Seja uma ou outra, vilipendiada ou idealizada pelo homem, o fato é que o elemento feminino está no tango para corresponder aos anseios masculinos. Segundo Beauvoir (2016, p.407), o estereótipo do caráter feminino permanece o mesmo desde os antigos gregos até os dias atuais, mesmo com mudanças superficiais ou profundas nas sociedades através dos tempos.
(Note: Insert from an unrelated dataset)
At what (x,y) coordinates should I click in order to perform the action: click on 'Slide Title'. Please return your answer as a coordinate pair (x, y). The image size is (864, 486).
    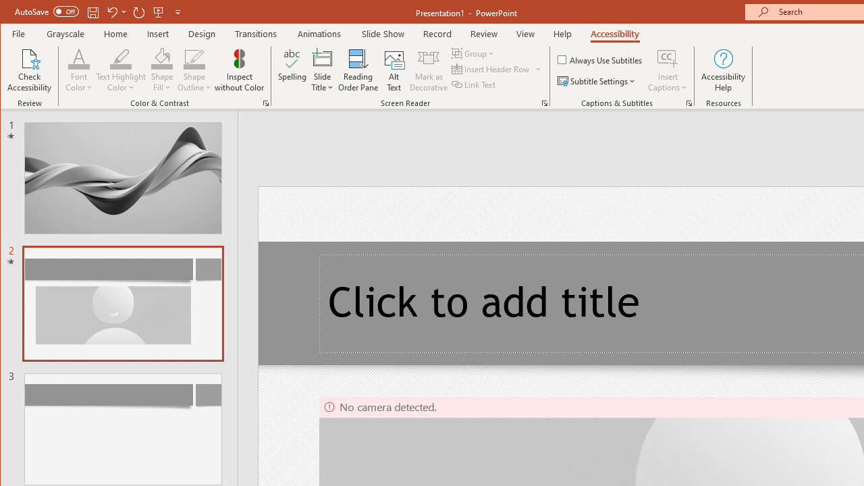
    Looking at the image, I should click on (322, 70).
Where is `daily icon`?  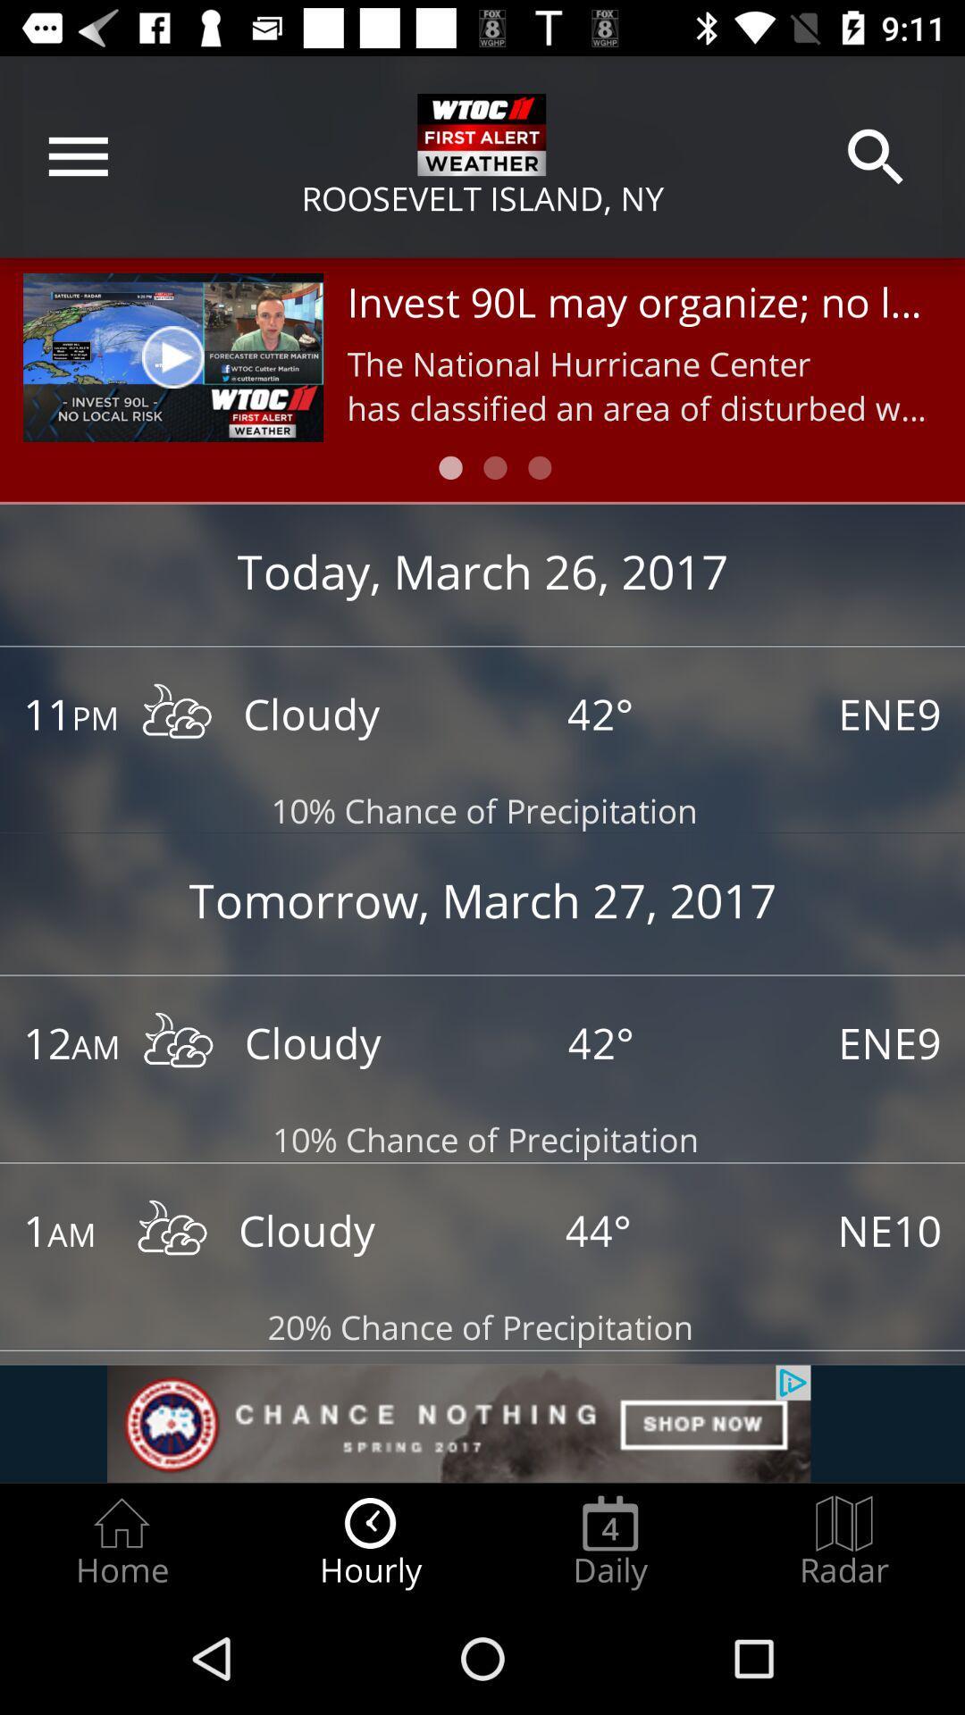
daily icon is located at coordinates (609, 1542).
De acordo com a pensadora francesa, e o seu pensamento representa o estereótipo do feminino fatal analisado por Maingueneau (2007) e emprega-se como uma luva na imagem da mulher pintada pelo tango, no discurso do ethos tanguero, a mulher continua chafurdando na imanência, ora prudente e mesquinha, com o seu espírito de contradição, ora sem senso da verdade nem de qualquer exatidão; “carece de moralidade, é baixamente utilitária, mentirosa, comediante, interesseira...”; Maingueneau (2007, p.40) ainda ressalta que a mulher é vista como “dépensière, bavarde, trompeuse”. Entretanto, salientemos que qualquer destas características colocadas como reconhecidamente femininas não são ditadas às mulheres pelos hormônios nem se encontram nos compartimentos cerebrais femininos, mas lhes são impostos de fora, por um discurso da dominação masculina.

No tango, esta mulher fatal não constitui uma sociedade autônoma e fechada, mas antes encontra-se integrada na coletividade criada, ditada e governada pelos homens, dentro da qual ocupam um lugar de subordinação e passividade. Há entre elas, como salienta Beauvoir (2016), uma solidariedade mecânica enquanto se reconhecem como mulheres, mas não uma orgânica através da qual pudessem assentar uma comunidade unificada. É dentro do universo masculino que elas ainda são postas como um mal necessário. E disto advém o trágico da situação do elemento feminino nas sociedades e no tango, pois a mulher pertence ao mesmo tempo ao mundo masculino e a uma outra esfera sempre criticada e questionada. De acordo com Beauvoir (2016), instaladas neste universo de homens, não podem ocupar nenhum lugar tranquilamente.

No mundo do tango, a mulher sempre será a derrocada masculina, mesmo enquanto mãe, uma vez que a culpa por tê-la abandonado também trará punição ao protagonista. O elemento feminino estará sempre ligado ao sofrimento de uma ou outra forma, pois o homem

reconhece o universo como masculino, modelado, dirigido e dominado pelos homens, no qual a mulher é um elemento inferior, dependente e que, por atrair os desejos instintivos do homem, são agredidas física e verbalmente pelo fato dele não aceitar ser arrastado para tão baixo. A mulher não emerge como um sujeito em face aos outros membros da sociedade, está condenada apenas à sua carne e ela mesma apreende-se de forma passiva diante dos “deuses de figura humana que definem fins e valores” (BEAUVOIR, 2016, p.408). O lugar da mulher no tango será sempre o lugar de uma mera parte do corpo que tem por objetivo corresponder às necessidades masculinas: ou ela será apenas uma vagina ligada ao sexual ou será um útero ligada ao maternal. Em ambos os casos o quinhão da mulher será sempre a obediência, pois quando ela solapa, como diz Maingueneau (2006) o sistema patriarcal, a punição será a aniquilação de sua moral, de seu corpo, quando não de sua existência.